• [Description of the task] Extract every one of the following records and reproduce each line exactly as it appears, keeping its wording, spacing, and punctuation unchanged.

[Pixel coordinate grounding data]
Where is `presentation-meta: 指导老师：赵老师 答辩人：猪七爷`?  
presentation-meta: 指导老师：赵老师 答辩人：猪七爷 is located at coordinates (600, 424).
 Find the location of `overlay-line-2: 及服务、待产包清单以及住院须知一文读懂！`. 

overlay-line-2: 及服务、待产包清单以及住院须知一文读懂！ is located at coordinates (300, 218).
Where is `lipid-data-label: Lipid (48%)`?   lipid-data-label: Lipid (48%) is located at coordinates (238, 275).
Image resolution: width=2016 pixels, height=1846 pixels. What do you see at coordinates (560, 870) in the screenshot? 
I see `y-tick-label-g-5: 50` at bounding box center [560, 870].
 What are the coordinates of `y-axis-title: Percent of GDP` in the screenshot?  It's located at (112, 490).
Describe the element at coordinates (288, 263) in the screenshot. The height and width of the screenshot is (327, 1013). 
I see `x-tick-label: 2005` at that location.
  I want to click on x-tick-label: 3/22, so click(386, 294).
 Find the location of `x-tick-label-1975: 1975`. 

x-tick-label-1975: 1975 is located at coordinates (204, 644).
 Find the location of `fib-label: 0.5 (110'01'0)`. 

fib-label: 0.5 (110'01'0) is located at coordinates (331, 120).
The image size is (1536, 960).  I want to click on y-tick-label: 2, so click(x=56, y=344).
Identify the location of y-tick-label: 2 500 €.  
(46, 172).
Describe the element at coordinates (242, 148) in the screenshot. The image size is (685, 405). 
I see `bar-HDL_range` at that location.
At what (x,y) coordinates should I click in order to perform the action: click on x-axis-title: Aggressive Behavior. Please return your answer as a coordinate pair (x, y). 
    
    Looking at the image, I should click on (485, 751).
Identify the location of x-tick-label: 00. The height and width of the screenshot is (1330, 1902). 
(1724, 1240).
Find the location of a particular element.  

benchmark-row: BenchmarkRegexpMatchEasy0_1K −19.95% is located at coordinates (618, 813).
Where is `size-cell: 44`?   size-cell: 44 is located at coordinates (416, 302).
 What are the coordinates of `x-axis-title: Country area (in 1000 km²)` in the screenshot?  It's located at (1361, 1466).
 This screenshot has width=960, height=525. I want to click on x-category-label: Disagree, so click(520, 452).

• [Output of the exercise]
Where is `presentation-meta: 指导老师：赵老师 答辩人：猪七爷`?  
presentation-meta: 指导老师：赵老师 答辩人：猪七爷 is located at coordinates (600, 424).
 Find the location of `overlay-line-2: 及服务、待产包清单以及住院须知一文读懂！`. 

overlay-line-2: 及服务、待产包清单以及住院须知一文读懂！ is located at coordinates (300, 218).
Where is `lipid-data-label: Lipid (48%)`?   lipid-data-label: Lipid (48%) is located at coordinates (238, 275).
Image resolution: width=2016 pixels, height=1846 pixels. What do you see at coordinates (560, 870) in the screenshot? 
I see `y-tick-label-g-5: 50` at bounding box center [560, 870].
 What are the coordinates of `y-axis-title: Percent of GDP` in the screenshot?  It's located at (112, 490).
Describe the element at coordinates (288, 263) in the screenshot. The height and width of the screenshot is (327, 1013). 
I see `x-tick-label: 2005` at that location.
  I want to click on x-tick-label: 3/22, so click(386, 294).
 Find the location of `x-tick-label-1975: 1975`. 

x-tick-label-1975: 1975 is located at coordinates (204, 644).
 Find the location of `fib-label: 0.5 (110'01'0)`. 

fib-label: 0.5 (110'01'0) is located at coordinates (331, 120).
The image size is (1536, 960).  I want to click on y-tick-label: 2, so click(x=56, y=344).
Identify the location of y-tick-label: 2 500 €.  
(46, 172).
Describe the element at coordinates (242, 148) in the screenshot. The image size is (685, 405). 
I see `bar-HDL_range` at that location.
At what (x,y) coordinates should I click in order to perform the action: click on x-axis-title: Aggressive Behavior. Please return your answer as a coordinate pair (x, y). 
    
    Looking at the image, I should click on (485, 751).
Identify the location of x-tick-label: 00. The height and width of the screenshot is (1330, 1902). 
(1724, 1240).
Find the location of a particular element.  

benchmark-row: BenchmarkRegexpMatchEasy0_1K −19.95% is located at coordinates (618, 813).
Where is `size-cell: 44`?   size-cell: 44 is located at coordinates (416, 302).
 What are the coordinates of `x-axis-title: Country area (in 1000 km²)` in the screenshot?  It's located at (1361, 1466).
 This screenshot has width=960, height=525. I want to click on x-category-label: Disagree, so click(520, 452).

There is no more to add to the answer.